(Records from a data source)
-*-

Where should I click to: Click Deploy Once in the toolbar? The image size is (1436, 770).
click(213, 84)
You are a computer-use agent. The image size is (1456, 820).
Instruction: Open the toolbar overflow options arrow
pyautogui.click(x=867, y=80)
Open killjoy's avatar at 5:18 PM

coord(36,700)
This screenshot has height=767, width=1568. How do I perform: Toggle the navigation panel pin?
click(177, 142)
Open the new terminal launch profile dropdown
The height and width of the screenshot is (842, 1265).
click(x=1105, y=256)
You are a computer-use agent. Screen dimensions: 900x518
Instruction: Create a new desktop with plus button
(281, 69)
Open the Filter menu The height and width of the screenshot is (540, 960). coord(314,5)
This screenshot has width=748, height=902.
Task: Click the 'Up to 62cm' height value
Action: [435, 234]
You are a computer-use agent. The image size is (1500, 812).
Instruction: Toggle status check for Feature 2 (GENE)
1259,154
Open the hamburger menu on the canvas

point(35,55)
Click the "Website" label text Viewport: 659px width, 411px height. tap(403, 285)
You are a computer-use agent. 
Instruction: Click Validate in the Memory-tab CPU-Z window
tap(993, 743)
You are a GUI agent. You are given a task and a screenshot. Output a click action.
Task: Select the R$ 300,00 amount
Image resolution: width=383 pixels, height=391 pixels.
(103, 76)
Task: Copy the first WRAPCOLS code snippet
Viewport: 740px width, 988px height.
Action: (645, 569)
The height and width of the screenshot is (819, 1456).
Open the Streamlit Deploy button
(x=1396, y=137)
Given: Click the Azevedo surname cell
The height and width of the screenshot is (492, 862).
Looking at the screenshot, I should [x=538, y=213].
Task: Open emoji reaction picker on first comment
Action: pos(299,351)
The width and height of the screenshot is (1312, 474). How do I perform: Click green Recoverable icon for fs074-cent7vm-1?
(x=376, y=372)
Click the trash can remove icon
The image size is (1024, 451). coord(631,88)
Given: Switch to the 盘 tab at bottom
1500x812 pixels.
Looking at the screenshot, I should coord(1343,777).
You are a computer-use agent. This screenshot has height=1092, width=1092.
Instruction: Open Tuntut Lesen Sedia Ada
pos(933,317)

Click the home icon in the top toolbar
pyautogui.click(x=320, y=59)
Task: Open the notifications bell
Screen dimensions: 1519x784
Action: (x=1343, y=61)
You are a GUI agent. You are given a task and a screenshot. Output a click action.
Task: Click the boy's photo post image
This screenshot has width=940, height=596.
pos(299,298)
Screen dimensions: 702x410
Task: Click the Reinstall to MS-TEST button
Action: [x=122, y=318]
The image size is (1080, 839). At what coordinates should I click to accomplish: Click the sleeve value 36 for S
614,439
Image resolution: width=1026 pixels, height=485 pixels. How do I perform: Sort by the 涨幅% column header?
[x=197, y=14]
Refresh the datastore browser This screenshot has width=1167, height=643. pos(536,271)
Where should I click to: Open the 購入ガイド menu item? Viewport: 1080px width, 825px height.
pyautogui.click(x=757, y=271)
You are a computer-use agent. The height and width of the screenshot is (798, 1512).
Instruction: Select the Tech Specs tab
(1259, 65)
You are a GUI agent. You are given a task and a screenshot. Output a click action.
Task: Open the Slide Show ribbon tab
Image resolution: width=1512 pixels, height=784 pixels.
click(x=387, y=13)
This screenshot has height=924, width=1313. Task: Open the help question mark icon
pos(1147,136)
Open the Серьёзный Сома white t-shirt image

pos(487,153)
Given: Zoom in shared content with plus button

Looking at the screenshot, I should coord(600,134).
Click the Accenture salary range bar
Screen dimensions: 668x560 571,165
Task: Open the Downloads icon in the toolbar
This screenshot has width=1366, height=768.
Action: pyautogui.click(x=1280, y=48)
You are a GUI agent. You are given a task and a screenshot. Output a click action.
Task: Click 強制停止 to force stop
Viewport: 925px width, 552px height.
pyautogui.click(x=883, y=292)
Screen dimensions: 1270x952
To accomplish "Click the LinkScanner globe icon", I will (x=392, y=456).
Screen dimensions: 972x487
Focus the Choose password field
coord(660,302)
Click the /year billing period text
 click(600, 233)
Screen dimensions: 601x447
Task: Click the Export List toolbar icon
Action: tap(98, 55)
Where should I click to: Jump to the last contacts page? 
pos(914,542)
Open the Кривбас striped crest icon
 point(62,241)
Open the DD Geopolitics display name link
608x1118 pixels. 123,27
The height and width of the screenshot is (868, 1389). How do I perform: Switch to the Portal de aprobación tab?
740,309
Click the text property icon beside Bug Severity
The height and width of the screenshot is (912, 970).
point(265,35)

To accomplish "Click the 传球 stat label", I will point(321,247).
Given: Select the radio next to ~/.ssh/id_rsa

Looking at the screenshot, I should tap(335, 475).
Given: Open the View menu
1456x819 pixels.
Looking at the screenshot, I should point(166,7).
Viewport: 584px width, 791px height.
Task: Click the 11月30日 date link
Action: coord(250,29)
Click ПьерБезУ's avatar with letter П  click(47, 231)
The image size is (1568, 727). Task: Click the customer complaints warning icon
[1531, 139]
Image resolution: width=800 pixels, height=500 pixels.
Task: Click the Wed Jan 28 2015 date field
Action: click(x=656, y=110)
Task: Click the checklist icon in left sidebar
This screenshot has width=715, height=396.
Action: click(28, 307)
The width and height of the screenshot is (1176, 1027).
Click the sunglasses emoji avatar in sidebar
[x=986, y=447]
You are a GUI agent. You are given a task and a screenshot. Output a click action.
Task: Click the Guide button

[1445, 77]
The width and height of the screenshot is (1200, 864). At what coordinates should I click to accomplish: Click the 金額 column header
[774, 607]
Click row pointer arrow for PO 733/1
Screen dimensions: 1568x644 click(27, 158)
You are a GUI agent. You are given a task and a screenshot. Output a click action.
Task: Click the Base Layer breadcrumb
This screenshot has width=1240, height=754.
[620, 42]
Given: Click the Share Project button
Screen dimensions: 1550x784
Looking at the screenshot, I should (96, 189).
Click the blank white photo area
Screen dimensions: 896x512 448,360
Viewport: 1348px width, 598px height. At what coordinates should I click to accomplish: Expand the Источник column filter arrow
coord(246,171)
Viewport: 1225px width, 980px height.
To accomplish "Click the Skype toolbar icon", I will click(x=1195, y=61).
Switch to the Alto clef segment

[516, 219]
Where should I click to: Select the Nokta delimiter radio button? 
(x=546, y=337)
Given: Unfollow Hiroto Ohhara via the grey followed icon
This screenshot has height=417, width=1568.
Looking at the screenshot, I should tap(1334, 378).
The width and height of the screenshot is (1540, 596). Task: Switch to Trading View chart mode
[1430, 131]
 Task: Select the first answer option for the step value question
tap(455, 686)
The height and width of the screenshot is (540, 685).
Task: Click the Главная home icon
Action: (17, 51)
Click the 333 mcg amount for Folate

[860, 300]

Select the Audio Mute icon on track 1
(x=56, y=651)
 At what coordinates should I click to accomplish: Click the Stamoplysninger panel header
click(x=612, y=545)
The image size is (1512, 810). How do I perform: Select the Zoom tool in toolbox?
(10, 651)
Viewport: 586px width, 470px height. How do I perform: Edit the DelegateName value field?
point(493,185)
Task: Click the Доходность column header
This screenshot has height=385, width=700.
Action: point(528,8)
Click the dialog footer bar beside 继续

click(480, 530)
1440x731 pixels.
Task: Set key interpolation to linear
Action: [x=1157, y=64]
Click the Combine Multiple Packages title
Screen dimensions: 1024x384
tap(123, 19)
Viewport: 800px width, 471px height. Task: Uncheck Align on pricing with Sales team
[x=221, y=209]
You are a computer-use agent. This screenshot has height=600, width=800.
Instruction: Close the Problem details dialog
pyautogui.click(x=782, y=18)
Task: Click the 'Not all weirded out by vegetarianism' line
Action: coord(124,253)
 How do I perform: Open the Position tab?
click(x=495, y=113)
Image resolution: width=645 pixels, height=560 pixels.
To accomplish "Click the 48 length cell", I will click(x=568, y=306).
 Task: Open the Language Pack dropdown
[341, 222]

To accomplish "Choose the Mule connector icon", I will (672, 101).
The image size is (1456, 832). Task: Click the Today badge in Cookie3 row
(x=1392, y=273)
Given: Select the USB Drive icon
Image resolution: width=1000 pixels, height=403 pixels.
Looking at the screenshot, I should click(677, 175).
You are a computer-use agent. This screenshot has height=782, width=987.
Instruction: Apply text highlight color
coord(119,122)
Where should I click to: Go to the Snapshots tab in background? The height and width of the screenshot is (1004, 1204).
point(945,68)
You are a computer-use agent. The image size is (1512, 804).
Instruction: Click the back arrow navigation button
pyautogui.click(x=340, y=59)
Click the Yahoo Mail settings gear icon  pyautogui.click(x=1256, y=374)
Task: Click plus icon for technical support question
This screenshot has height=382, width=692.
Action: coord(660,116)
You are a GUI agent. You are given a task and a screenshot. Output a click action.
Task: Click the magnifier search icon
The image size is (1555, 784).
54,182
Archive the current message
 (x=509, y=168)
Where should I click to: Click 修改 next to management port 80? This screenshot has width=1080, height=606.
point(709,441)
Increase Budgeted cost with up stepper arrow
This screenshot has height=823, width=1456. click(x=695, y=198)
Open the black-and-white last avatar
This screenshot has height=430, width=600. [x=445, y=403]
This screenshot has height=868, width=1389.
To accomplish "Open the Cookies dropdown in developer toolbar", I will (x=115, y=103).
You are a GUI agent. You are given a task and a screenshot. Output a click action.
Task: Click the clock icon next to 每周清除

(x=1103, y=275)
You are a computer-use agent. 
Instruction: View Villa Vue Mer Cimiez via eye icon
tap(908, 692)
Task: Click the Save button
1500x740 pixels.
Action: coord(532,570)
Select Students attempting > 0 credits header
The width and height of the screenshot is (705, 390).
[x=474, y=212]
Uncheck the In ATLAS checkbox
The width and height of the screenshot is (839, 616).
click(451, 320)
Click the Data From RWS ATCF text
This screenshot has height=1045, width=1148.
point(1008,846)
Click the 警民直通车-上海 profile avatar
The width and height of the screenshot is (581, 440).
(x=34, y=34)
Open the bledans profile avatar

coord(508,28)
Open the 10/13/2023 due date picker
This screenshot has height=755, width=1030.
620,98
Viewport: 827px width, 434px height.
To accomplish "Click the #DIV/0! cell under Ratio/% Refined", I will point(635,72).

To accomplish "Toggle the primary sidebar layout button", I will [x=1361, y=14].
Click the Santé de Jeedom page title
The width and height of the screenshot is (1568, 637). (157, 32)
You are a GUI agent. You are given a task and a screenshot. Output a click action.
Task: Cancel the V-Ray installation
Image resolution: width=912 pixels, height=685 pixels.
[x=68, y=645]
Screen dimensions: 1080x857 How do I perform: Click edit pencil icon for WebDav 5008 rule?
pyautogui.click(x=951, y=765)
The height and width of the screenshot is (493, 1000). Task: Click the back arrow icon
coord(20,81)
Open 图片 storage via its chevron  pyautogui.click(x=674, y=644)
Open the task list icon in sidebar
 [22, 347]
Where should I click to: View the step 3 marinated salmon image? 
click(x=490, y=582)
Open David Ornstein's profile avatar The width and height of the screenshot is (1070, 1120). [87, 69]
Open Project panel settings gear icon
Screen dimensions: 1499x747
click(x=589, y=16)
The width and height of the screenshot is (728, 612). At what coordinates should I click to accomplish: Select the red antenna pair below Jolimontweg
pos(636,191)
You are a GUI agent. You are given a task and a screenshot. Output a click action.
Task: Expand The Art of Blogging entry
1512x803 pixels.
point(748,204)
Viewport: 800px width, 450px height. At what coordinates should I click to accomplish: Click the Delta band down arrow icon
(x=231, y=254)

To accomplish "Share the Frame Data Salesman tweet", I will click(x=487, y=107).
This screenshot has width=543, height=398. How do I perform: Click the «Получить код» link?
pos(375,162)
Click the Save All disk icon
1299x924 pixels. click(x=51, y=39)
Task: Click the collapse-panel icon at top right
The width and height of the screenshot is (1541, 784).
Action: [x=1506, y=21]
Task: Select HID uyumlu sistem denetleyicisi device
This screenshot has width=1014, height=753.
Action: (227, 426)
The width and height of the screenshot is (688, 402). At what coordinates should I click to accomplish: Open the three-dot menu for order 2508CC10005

-*-

*What is needed*. The lines from the top of the data above down to the line containing "The height and width of the screenshot is (819, 1456)." are to be copied exactly; no other line should appear.

*Expected output*.
Where should I click to: Click Deploy Once in the toolbar? The image size is (1436, 770).
click(213, 84)
You are a computer-use agent. The image size is (1456, 820).
Instruction: Open the toolbar overflow options arrow
pyautogui.click(x=867, y=80)
Open killjoy's avatar at 5:18 PM

coord(36,700)
This screenshot has height=767, width=1568. How do I perform: Toggle the navigation panel pin?
click(177, 142)
Open the new terminal launch profile dropdown
The height and width of the screenshot is (842, 1265).
click(x=1105, y=256)
You are a computer-use agent. Screen dimensions: 900x518
Instruction: Create a new desktop with plus button
(281, 69)
Open the Filter menu The height and width of the screenshot is (540, 960). coord(314,5)
This screenshot has width=748, height=902.
Task: Click the 'Up to 62cm' height value
Action: [435, 234]
You are a computer-use agent. The image size is (1500, 812).
Instruction: Toggle status check for Feature 2 (GENE)
1259,154
Open the hamburger menu on the canvas

point(35,55)
Click the "Website" label text Viewport: 659px width, 411px height. tap(403, 285)
You are a computer-use agent. 
Instruction: Click Validate in the Memory-tab CPU-Z window
tap(993, 743)
You are a GUI agent. You are given a task and a screenshot. Output a click action.
Task: Select the R$ 300,00 amount
Image resolution: width=383 pixels, height=391 pixels.
(103, 76)
Task: Copy the first WRAPCOLS code snippet
Viewport: 740px width, 988px height.
Action: (645, 569)
The height and width of the screenshot is (819, 1456).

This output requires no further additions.